作者
Nathalie Q. Balaban,Sophie Hélaine,Kim Lewis,Martin Ackermann,Bree B. Aldridge,Dan I. Andersson,Mark P. Brynildsen,Dirk Bumann,Andrew Camilli,James J. Collins,Christoph Dehio,Sarah M. Fortune,Jean‐Marc Ghigo,Wolf‐Dietrich Hardt,Alexander Harms,Matthias Heinemann,Deborah T. Hung,Urs Jenal,Bruce R. Levin,Jan Michiels,Gisela Storz,Man-Wah Tan,Tanel Tenson,Laurence Van Melderen,Annelies S. Zinkernagel
摘要
Abstract Increasing concerns about the rising rates of antibiotic therapy failure and advances in single-cell analyses have inspired a surge of research into antibiotic persistence. Bacterial persister cells represent a subpopulation of cells that can survive intensive antibiotic treatment without being resistant.
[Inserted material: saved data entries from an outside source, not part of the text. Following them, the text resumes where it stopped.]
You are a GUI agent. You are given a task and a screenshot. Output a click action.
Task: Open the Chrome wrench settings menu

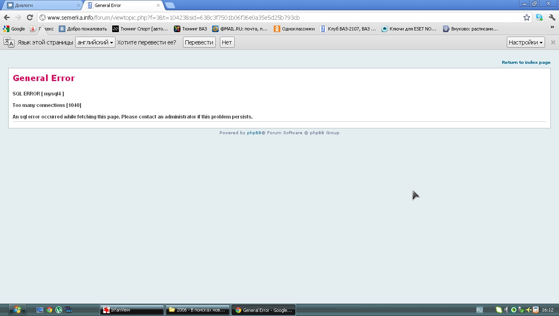552,17
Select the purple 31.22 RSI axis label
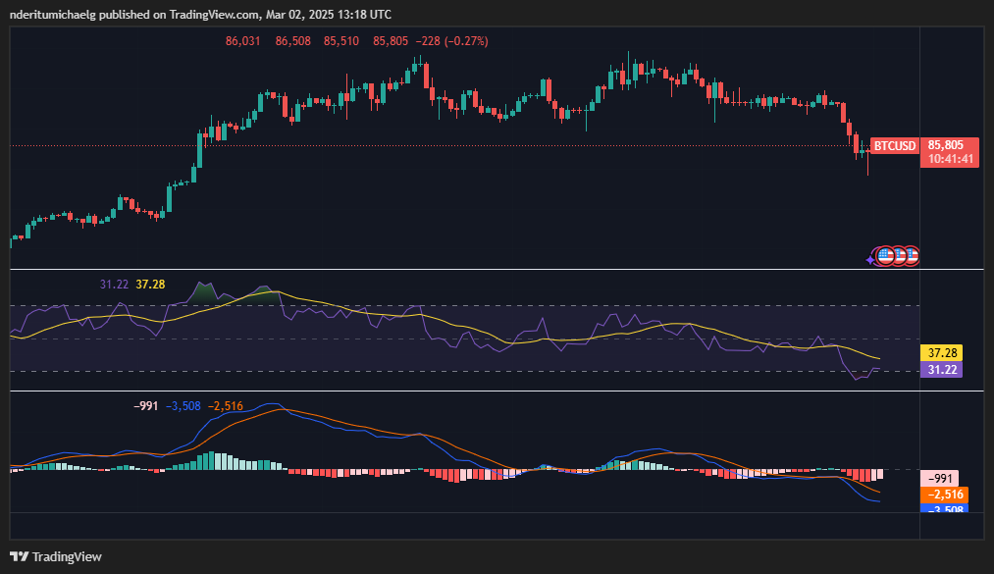The width and height of the screenshot is (994, 574). [x=941, y=369]
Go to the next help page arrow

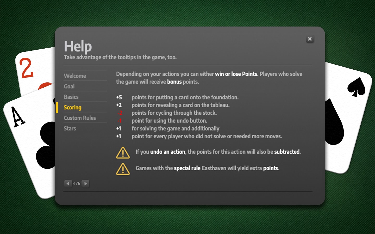click(85, 184)
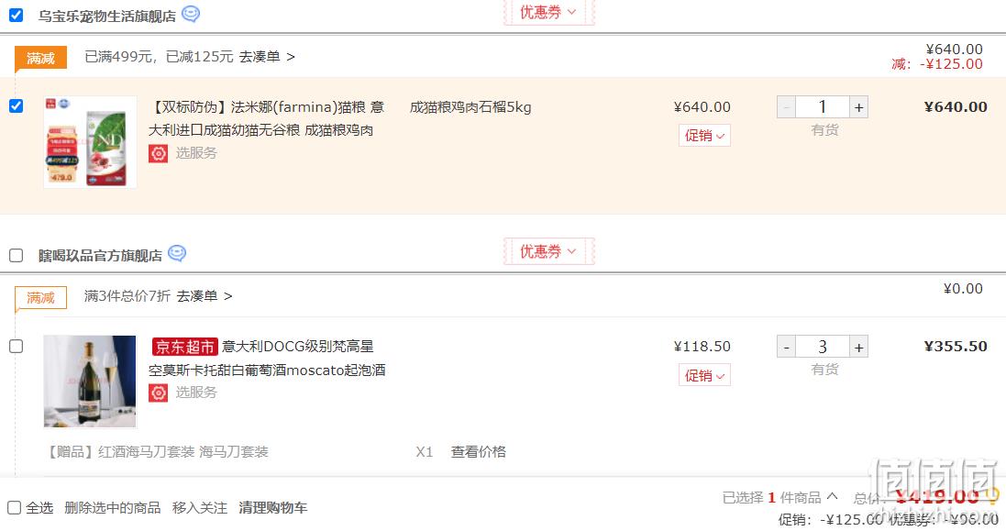
Task: Open chat with 乌宝乐宠物生活旗舰店 via blue icon
Action: [x=191, y=14]
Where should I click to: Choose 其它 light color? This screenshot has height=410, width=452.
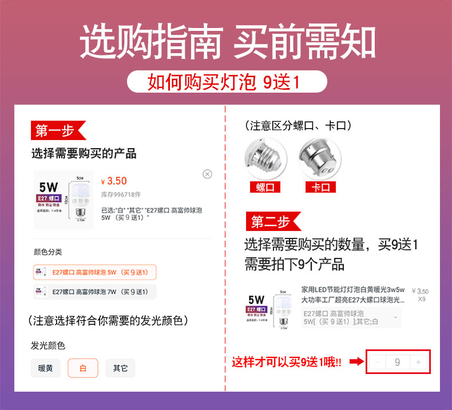point(121,368)
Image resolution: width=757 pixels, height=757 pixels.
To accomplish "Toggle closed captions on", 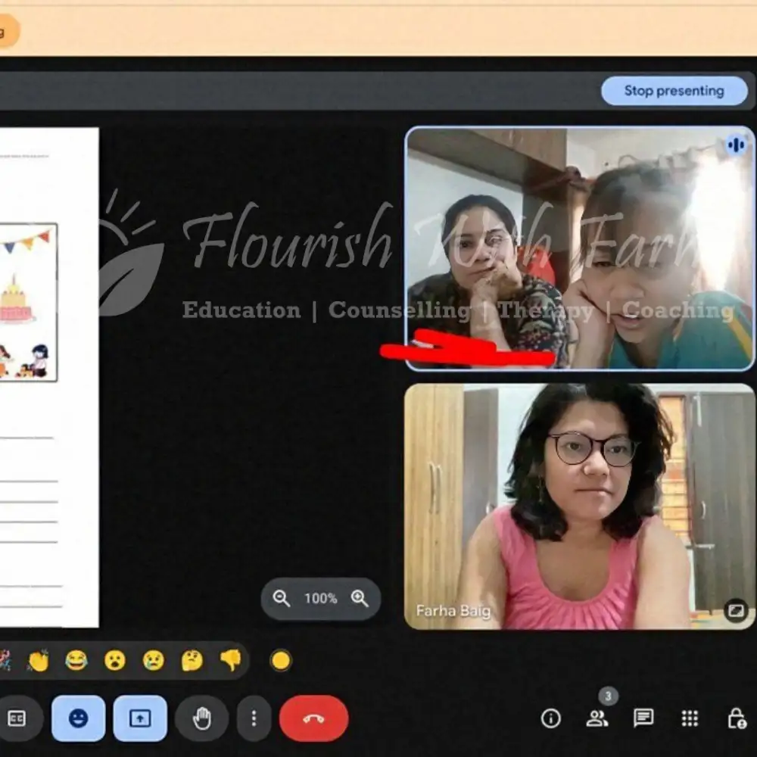I will click(17, 718).
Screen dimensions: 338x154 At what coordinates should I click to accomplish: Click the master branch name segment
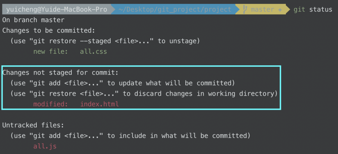click(x=262, y=10)
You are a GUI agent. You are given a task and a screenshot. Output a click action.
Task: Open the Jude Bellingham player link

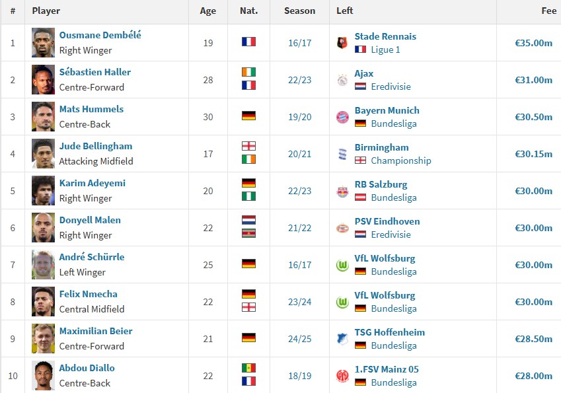(96, 146)
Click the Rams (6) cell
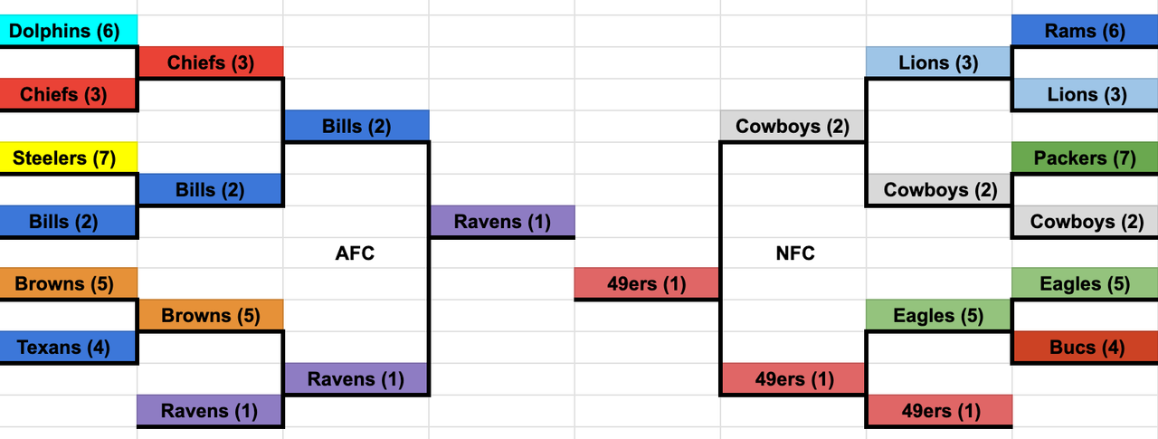This screenshot has height=439, width=1158. click(x=1085, y=31)
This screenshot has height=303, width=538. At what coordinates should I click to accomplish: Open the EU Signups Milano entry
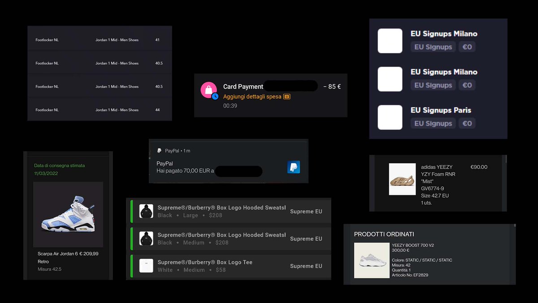444,34
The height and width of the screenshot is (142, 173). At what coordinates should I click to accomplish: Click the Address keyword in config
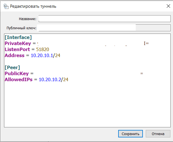click(x=14, y=55)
Several approaches have emerged to define and measure persistence, and it is now time to agree on the basic definition of persistence and its relation to the other mechanisms by which bacteria survive exposure to bactericidal antibiotic treatments, such as antibiotic resistance, heteroresistance or tolerance. In this Consensus Statement, we provide definitions of persistence phenomena, distinguish between triggered and spontaneous persistence and provide a guide to measuring persistence. Antibiotic persistence is not only an interesting example of non-genetic single-cell heterogeneity, it may also have a role in the failure of antibiotic treatments. Therefore, it is our hope that the guidelines outlined in this article will pave the way for better characterization of antibiotic persistence and for understanding its relevance to clinical outcomes.